Click here to view/download the tool as a pdf file
Click here to view/download the tool as a word document



Print out the pictures of animals contained in the document which can be downloaded above and cut out each picture so that you end up with 24 individual pictures.

How to use the pictures:

Choose the activity which is most suitable for the child you work with –

1) Icebreaker; getting to know the child

Look through the pictures with the child and discuss their favourite animals with them. Ask various questions such as why they chose this particular animal, what do they know about the animal, whether they have seen it in a Zoo/on TV etc.

2) Establishing the child’s feelings

Ask the child what feelings they think each animal/animals they picked has and why they think they feel that way. Explore what makes the child feel the same way or when was the last time they felt that particular way.

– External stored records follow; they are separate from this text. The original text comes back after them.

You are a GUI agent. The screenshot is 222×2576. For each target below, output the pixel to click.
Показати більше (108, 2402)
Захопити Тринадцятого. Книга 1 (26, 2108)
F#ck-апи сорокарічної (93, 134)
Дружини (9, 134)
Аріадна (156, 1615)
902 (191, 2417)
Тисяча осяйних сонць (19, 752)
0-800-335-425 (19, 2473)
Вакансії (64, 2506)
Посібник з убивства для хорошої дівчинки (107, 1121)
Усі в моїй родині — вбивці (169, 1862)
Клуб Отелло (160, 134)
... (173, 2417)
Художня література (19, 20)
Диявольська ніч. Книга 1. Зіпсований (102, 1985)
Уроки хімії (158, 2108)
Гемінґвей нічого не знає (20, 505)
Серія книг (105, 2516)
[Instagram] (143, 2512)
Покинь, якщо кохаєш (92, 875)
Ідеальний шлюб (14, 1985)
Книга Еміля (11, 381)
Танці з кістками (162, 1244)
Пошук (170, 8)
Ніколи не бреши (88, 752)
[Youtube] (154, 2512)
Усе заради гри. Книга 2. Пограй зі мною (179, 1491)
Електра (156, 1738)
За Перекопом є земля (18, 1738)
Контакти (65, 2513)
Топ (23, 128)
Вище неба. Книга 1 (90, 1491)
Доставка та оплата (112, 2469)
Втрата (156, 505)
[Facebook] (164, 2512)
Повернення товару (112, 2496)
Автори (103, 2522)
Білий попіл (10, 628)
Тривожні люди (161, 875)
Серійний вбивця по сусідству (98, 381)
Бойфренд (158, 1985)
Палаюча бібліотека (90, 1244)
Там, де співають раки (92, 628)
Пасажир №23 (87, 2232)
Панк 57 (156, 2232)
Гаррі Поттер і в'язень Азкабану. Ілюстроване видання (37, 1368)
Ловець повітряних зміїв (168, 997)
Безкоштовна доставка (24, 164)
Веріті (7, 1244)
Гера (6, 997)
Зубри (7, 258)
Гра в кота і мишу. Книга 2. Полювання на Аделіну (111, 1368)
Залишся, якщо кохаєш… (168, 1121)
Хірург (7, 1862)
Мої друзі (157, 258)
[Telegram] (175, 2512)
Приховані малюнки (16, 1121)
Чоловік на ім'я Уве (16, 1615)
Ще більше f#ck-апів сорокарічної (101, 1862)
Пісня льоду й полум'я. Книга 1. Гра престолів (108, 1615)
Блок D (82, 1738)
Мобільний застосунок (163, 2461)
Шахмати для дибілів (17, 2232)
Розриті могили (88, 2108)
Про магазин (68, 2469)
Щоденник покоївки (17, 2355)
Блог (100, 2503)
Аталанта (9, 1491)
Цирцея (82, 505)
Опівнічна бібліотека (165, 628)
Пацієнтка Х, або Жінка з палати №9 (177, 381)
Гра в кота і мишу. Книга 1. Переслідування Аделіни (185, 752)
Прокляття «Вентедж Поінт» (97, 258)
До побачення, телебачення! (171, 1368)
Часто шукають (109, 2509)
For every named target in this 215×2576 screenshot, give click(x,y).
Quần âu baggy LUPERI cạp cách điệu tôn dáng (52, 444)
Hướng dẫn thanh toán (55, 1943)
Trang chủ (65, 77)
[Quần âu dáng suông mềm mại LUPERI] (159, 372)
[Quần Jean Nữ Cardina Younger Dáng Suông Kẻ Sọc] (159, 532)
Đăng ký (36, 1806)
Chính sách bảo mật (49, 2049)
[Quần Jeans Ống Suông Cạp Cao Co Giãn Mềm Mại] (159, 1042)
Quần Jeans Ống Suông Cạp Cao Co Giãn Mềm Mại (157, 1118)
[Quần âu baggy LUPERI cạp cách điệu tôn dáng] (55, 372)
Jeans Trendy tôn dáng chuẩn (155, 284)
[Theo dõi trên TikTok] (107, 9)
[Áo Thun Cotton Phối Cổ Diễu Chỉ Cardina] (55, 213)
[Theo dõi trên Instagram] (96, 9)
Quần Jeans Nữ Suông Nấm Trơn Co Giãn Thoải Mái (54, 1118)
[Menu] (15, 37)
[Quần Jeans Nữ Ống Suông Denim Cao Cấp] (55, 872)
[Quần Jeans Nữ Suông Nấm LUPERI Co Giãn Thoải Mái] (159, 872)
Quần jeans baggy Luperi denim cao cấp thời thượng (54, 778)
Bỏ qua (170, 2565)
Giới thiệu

Example of conversation: “Yes, the dog looks very angry. What do you think makes him angry?… Yes, he may feel angry because somebody wants to attack him. What about you, what makes you angry?…or… Have you ever seen anybody being attacked by a dog or a person?”

You can also use the pictures to discuss a topic of your choice – for example, if working with a family where neglect is a feature, you can ask “What do you think the little birds in the picture need?” and then discuss the child’s needs.

3) Establishing what the child thinks of themselves and the people around them

Talk about various qualities the animals in the pictures have (eg. dolphins are good swimmers; bears are strong and can be scary, bunnies are cute, cats like to be around people, mice can get to small spaces).

Ask the child to choose what animals they would like to be and why. Try not to limit them to just one animal as they may like some qualities of multiple animals.

Discuss if they have some of the same qualities as some of the animals.

Do the same for various family members or key people the child knows by asking them if they have some of the same qualities as some of the animals.